Mesures protectionnistes, contractualisation, quotas, sécurité sociale de l’alimentation

Deux voies s’offrent à nous pour établir ce nouveau contrat social :

Réutiliser les trois outils déjà utilisés par le passé au sein de l’économie agricole : des mesures protectionnistes, pour ne plus vivre la concurrence internationale et maintenir des prix rémunérateurs [4] ; la contractualisation, souvent employée par les coopératives, pour assurer une vue à long terme aux producteurs, les contrats définis comme équitables nous intéressant particulièrement [5] ; et les quotas, pour que chacun ait une part du gâteau sans pouvoir manger celle des autres et limiter la surproduction (seule politique efficace de lutte contre le gaspillage alimentaire). C’est la base du projet historique d’Agriculture paysanne.

Ou innover ? À l’image du monde ouvrier au 19e puis 20e siècle, socialiser l’agriculture peut s’envisager comme une sortie définitive des producteurs de la violence du marché des biens et services. La construction de la fiche de paie, long combat ouvrier pour passer de la rémunération à la tâche à la rémunération à la qualification – c’est le poste que j’emploie qui définit ma rémunération, et non plus le résultat de mon activité – a permis au monde ouvrier de grandes avancées sociales, et notamment le fait d’être rémunéré selon des conventions collectives, c’est-à-dire des négociations collectives pour établir un contrat social entre les donneurs d’ordre et les travailleurs. Une inspiration pas si loin de la réalité de la rémunération actuelle du monde agricole, fortement socialisée via la Politique agricole commune.

Moderniser l’agriculture aujourd’hui passe par là : assurer de bonnes conditions de travail à celles et ceux qui nous nourrissent, déterminer démocratiquement la production, en assurer l’accès à tous. Face au repli sur soi dangereux du monde agricole, il est urgent que l’ensemble de la société mette la main à la poche pour créer des débouchés rémunérateurs pour les agriculteurs qui s’y lancent, pour leur proposer une piste de sortie des spirales infernales dans lesquelles ils sont plongés. C’est l’idée travaillée par le projet de Sécurité sociale de l’alimentation.

Mathieu Dalmais

Notes

[1Robert O. Paxton, Le Temps des Chemises vertes. Révoltes paysannes et fascisme rural (1929-1939), Seuil, 1996.
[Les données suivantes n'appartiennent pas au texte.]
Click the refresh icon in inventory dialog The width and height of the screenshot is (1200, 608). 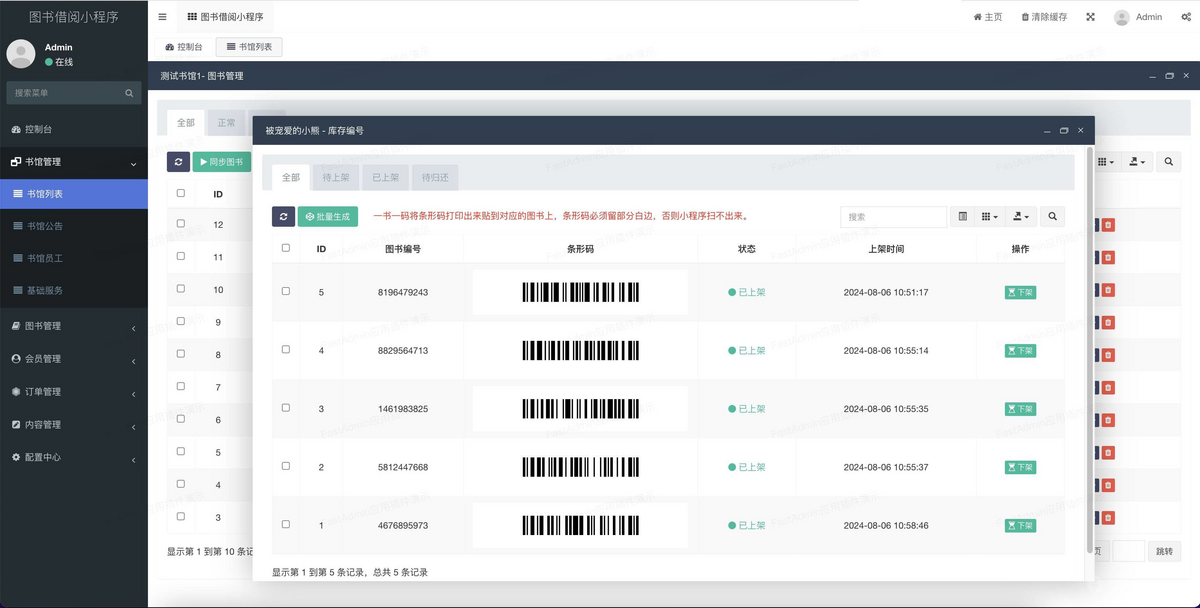[x=284, y=216]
[2À l’origine, dans les Amap, les consommateurs ne paient plus les légumes, produits du travail du producteur, mais le salaire du producteur, et récupèrent en contrepartie un pourcentage des fruits de son travail.

[3Voir sur ce sujet Laurent Feller, « Pauvreté et famines au Moyen Âge », Raison présente, vol. 213, 2020/1, p. 31-41.

[4Comme avec la mise en place du mécanisme des prix minimums d’entrée élaboré par la Confédération paysanne

[5Loi Hamon de 2014 : contrat prix/volume garanti, engagement pluriannuel, prix travaillé pour être rémunérateur.